> On 8 Sep 2025, at 14:40, Richard Biener <richard.guent...@gmail.com> wrote:
>
> On Mon, Sep 8, 2025 at 3:16 PM Jakub Jelinek <ja...@redhat.com> wrote:
>>
>> On Mon, Sep 08, 2025 at 03:05:58PM +0200, Richard Biener wrote:
>>> is reduced to __builtin_abort () (for C++). That's because it's
>>> __builtin_unreachable () at the end. I am not aware of any
>>> other "UB" than missed return that we turn into unreachable(),
>>> even
>>>
>>> unsigned int foo (unsigned int i)
>>> {
>>> if (i < 33)
>>> __builtin_abort ();
>>> return i << i;
>>> }
>>>
>>> isn't handled this way. But sure we could, in the future.

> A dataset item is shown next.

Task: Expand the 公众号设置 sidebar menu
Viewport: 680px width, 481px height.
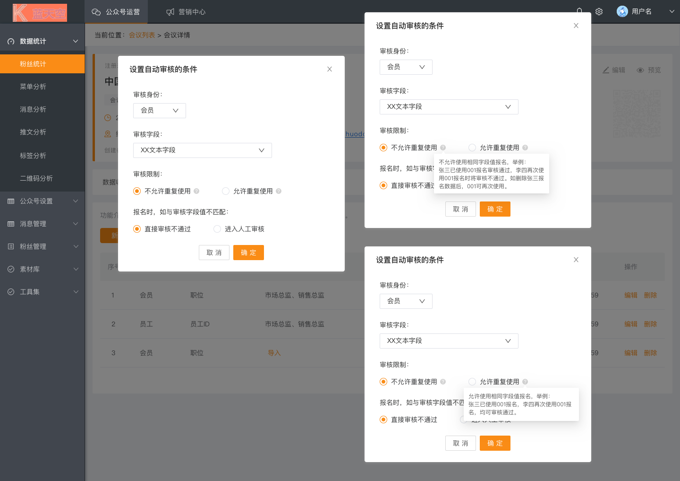Action: pyautogui.click(x=43, y=201)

>>> std::... before the return would help in case it is considered
>>> a barrier that might not continue to the UB.
>>
>> What is gimple-ssa-isolate-paths.cc doing then?
>
> Nothing in the above case - we only isolate null pointer dereferences
> IIRC.
>
>> I thought it is about obvious UBs like null pointer dereferences etc.
>> and the whole paths can be turned into e.g. __builtin_trap() with it
>> and for anything dominated by the UB that is just fine from the POV of this
>> C++ paper and it only a question if we don't propagate it also backwards
>> across calls (or other statements if std::observable_checkpoint would be
>> e.g. inline function with nothing in it and no special attributes).
>
> So I've now read the paper and it's motivated by C++ contracts.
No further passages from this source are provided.